John Ford is considered the greatest poet in the history of cinema and Abraham Lincoln the greatest president in the history of the Republic. Together, they shared an almost mystical bond in their love of America and the promise of the American dream.
No director in the history of cinema idealized Lincoln and insinuated him into the fabric of his art as John Ford did over the course of his fifty year career. In silent films like “The Iron Horse”, Ford showed Lincoln as a manifestation of the exuberant America in the heady prosperity of the 1920s. In “The Prisoner of Shark Island” Lincoln became a somber light in the darkness of the Great Depression while in “Young Mr. Lincoln”, the young lawyer stands as a symbol of American resolve and integrity as the clouds of war gathered in Europe. Even in the 1960s, Lincoln made fleeting and ghostly appearances in Ford’s films like “How the West Was Won” and “Cheyenne Autumn” as a brooding and melancholy mirror of the Old Artist in Winter.

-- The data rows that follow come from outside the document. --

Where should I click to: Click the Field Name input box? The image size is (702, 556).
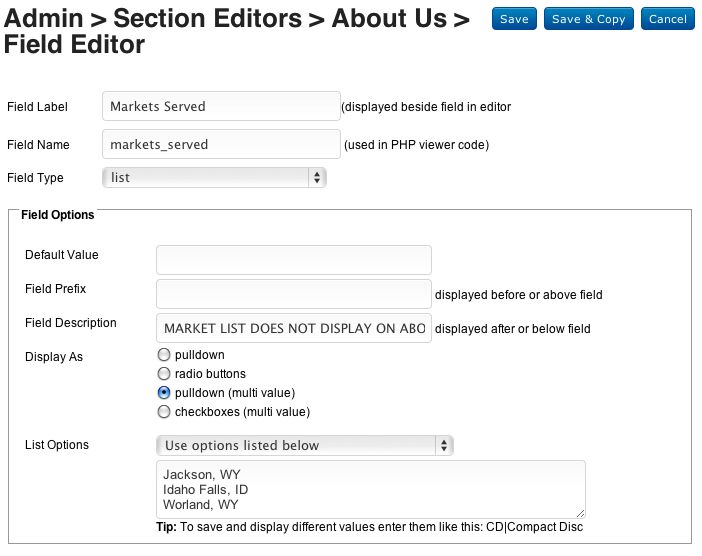221,145
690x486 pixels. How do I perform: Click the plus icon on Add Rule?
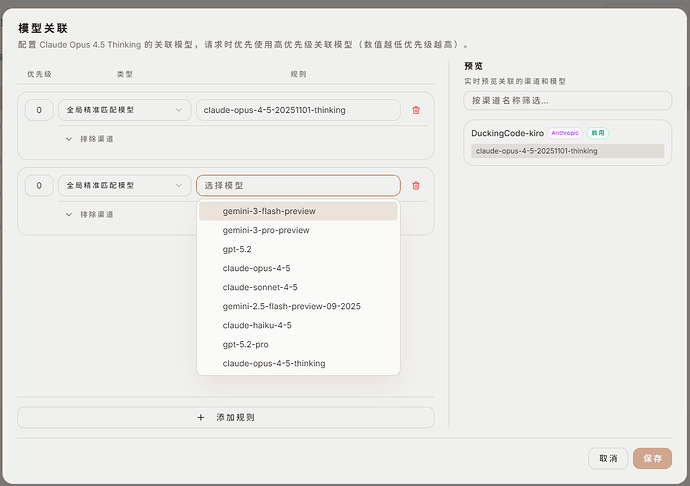click(201, 417)
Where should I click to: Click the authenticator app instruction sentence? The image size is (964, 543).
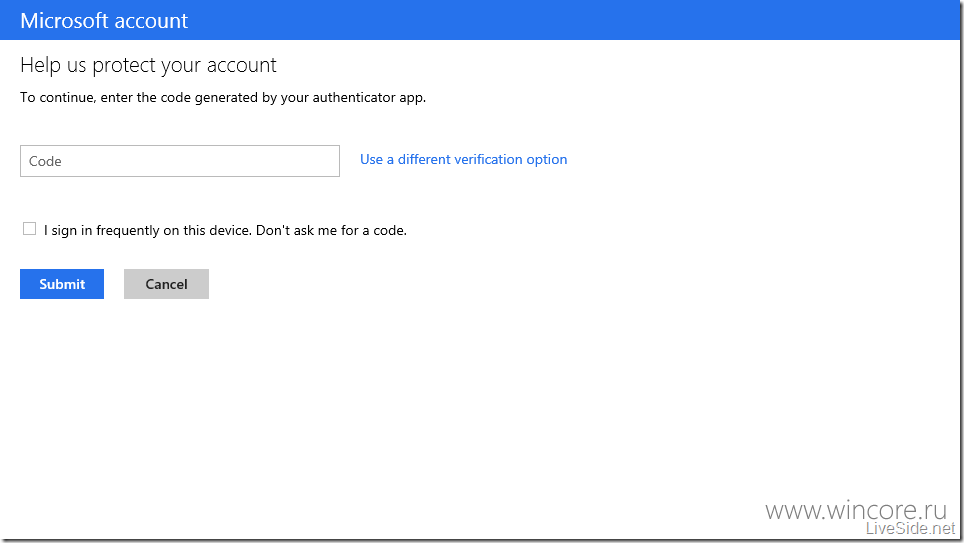pos(223,98)
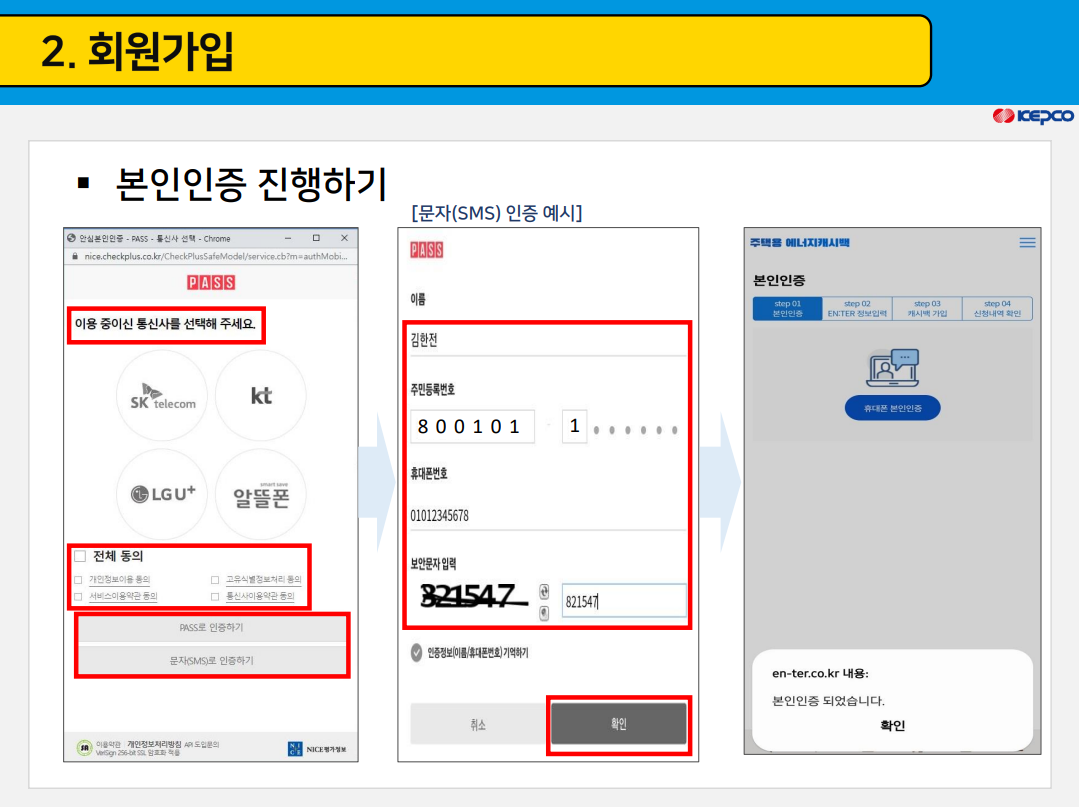Select SK telecom as your carrier
The width and height of the screenshot is (1079, 807).
(x=161, y=395)
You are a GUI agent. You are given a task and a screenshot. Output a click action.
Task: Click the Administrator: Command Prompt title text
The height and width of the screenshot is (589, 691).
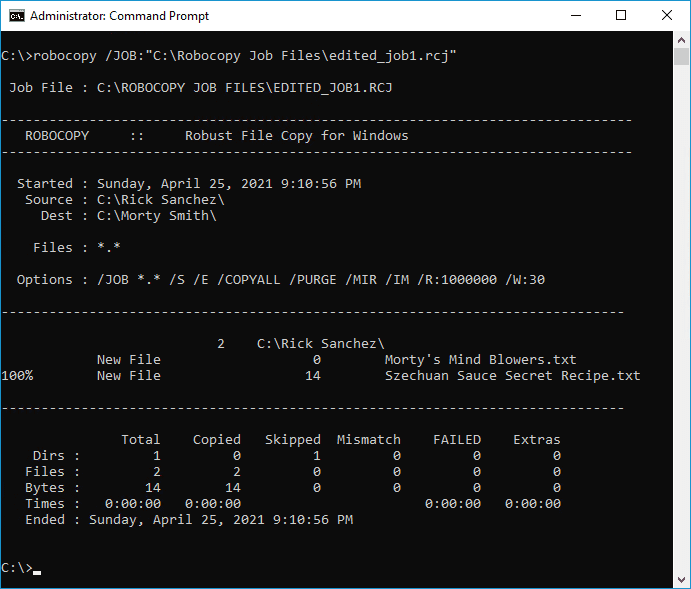coord(119,16)
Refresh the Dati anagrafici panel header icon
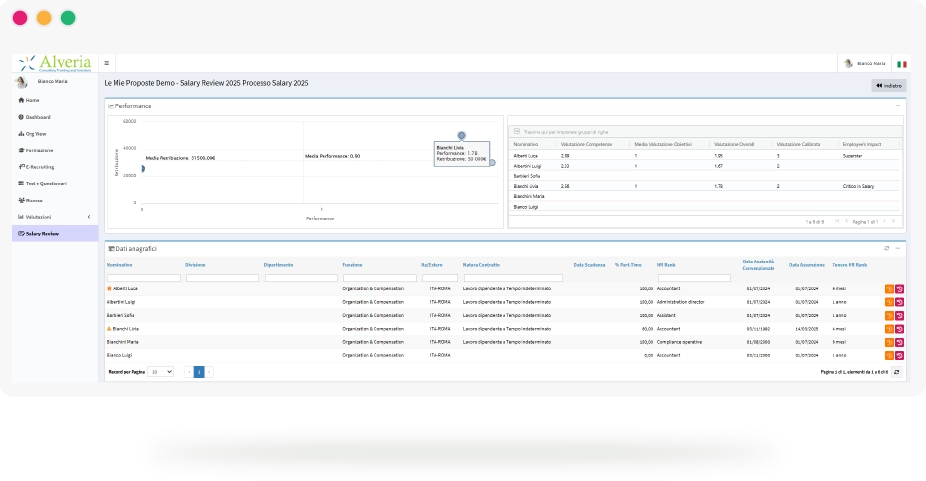The image size is (926, 481). click(886, 248)
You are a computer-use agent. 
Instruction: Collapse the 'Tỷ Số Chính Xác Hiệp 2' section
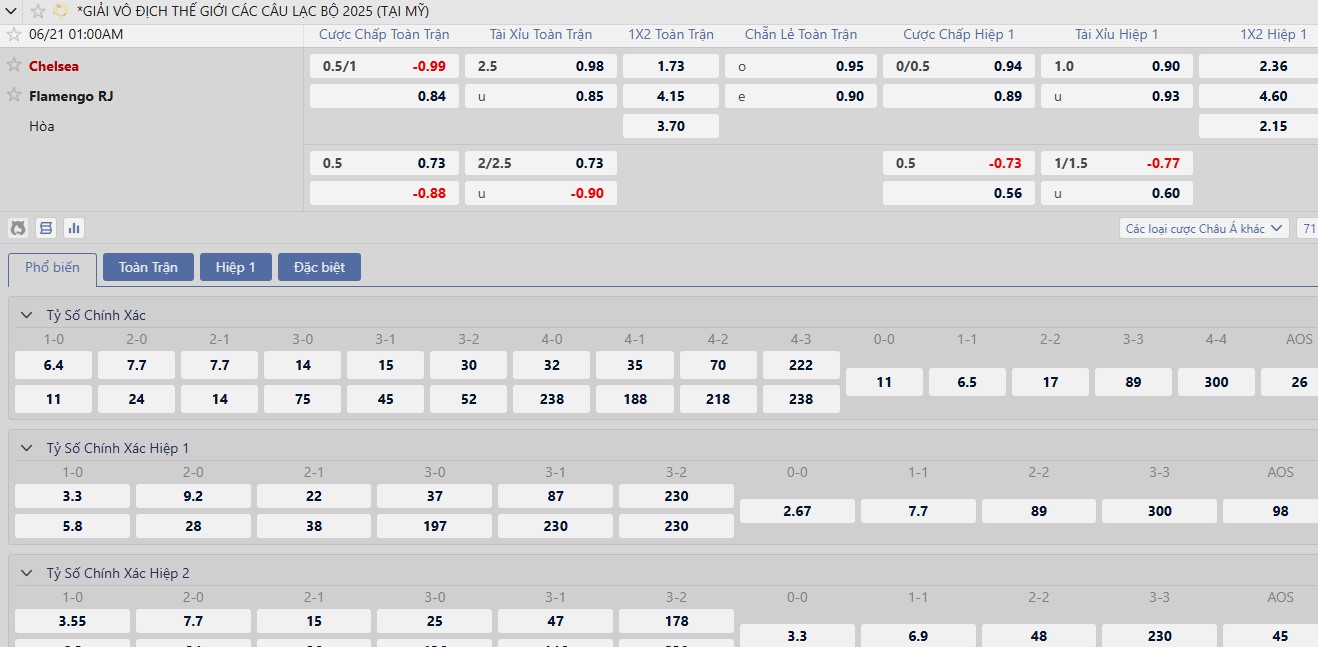pyautogui.click(x=27, y=573)
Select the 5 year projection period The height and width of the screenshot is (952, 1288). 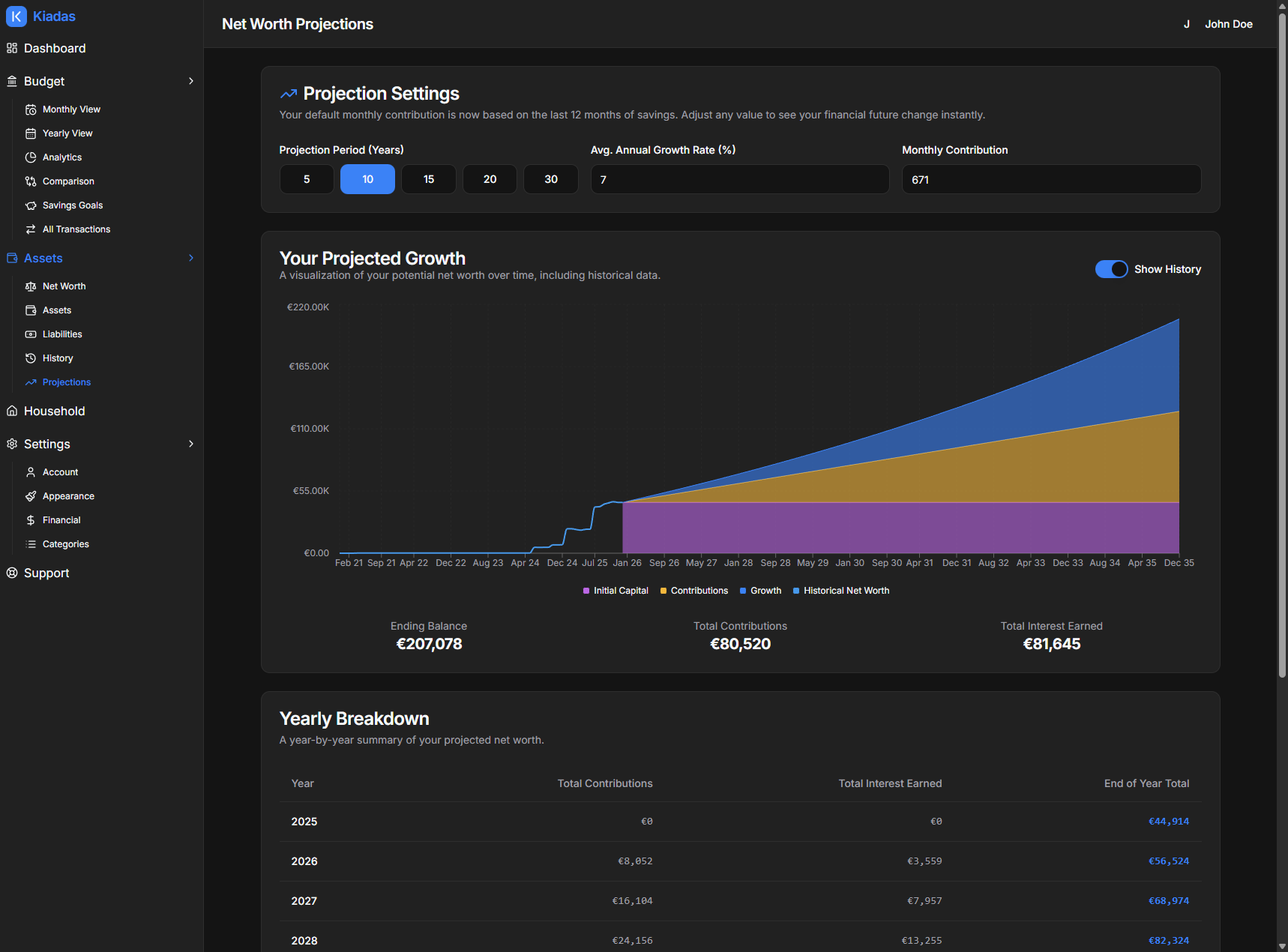[x=307, y=179]
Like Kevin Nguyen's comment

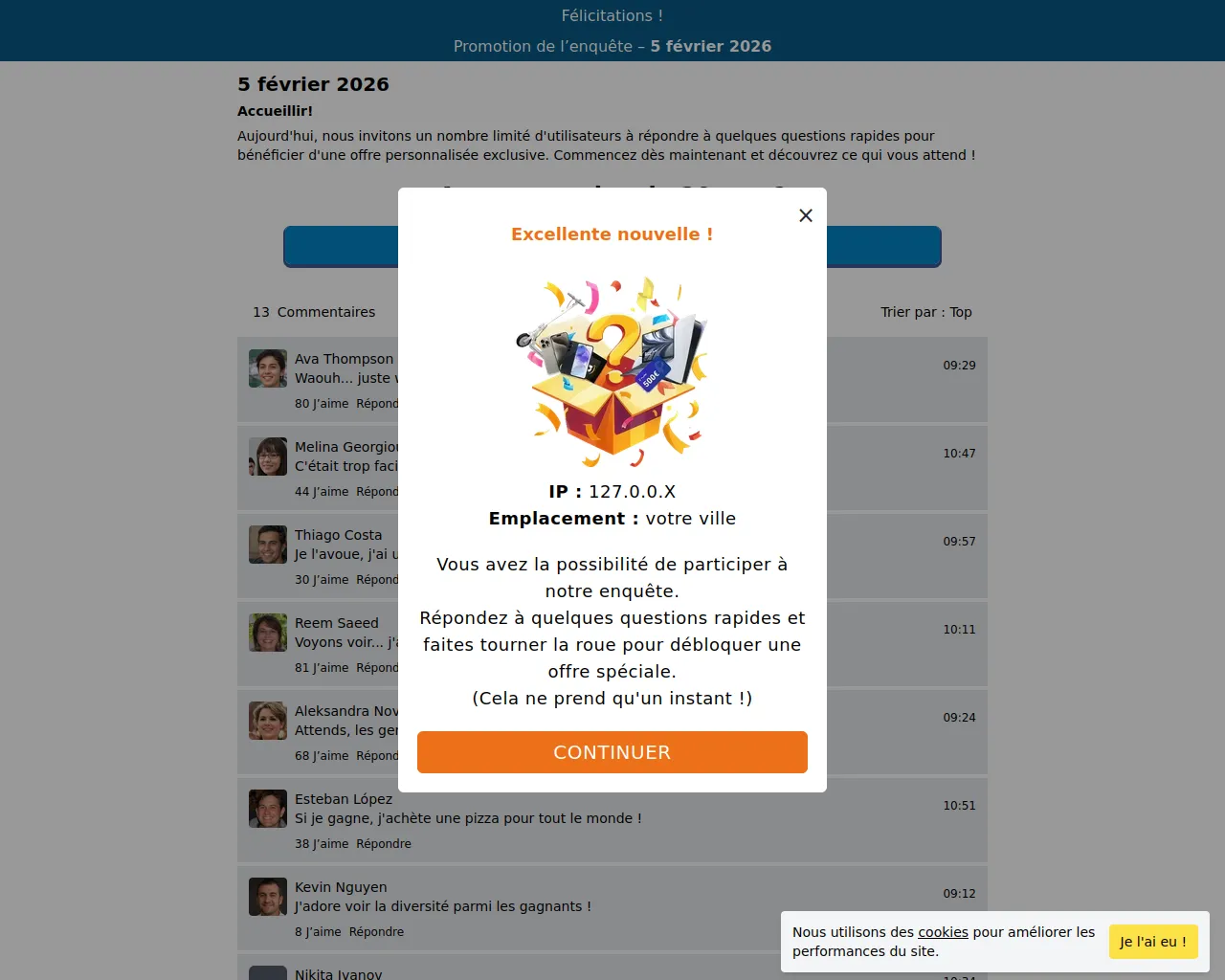(318, 932)
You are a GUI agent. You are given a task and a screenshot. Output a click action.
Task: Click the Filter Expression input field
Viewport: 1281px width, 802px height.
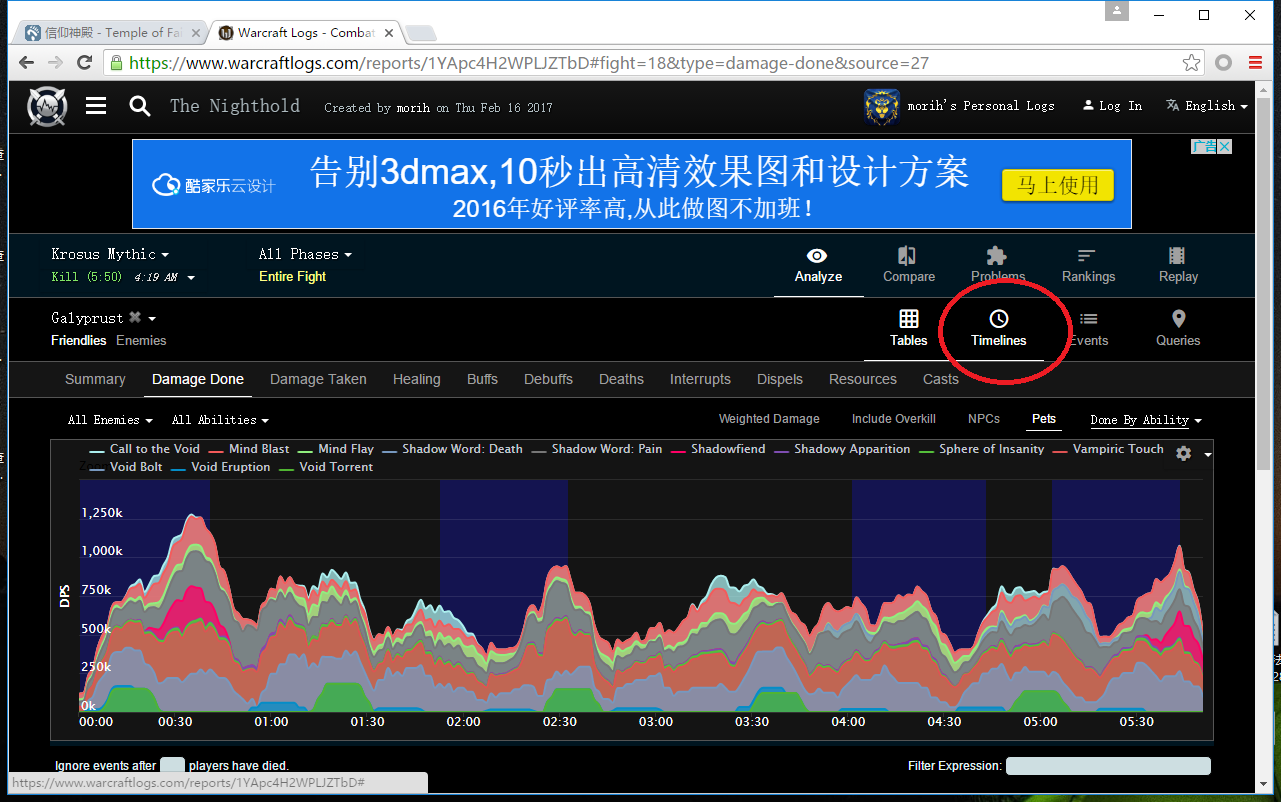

Author and artist Joseph Malham, author of the award winning biography “John Ford: Poet in the Desert”, will speak on how Ford saw Lincoln as an idealized metaphor for the very best of the American Spirit and how he used it in his films in times of prosperity and turmoil, war and peace. Using Power Point and readings from his book, Malham will take the audience on a journey into the heart of classic cinema and the soul of the American Dream.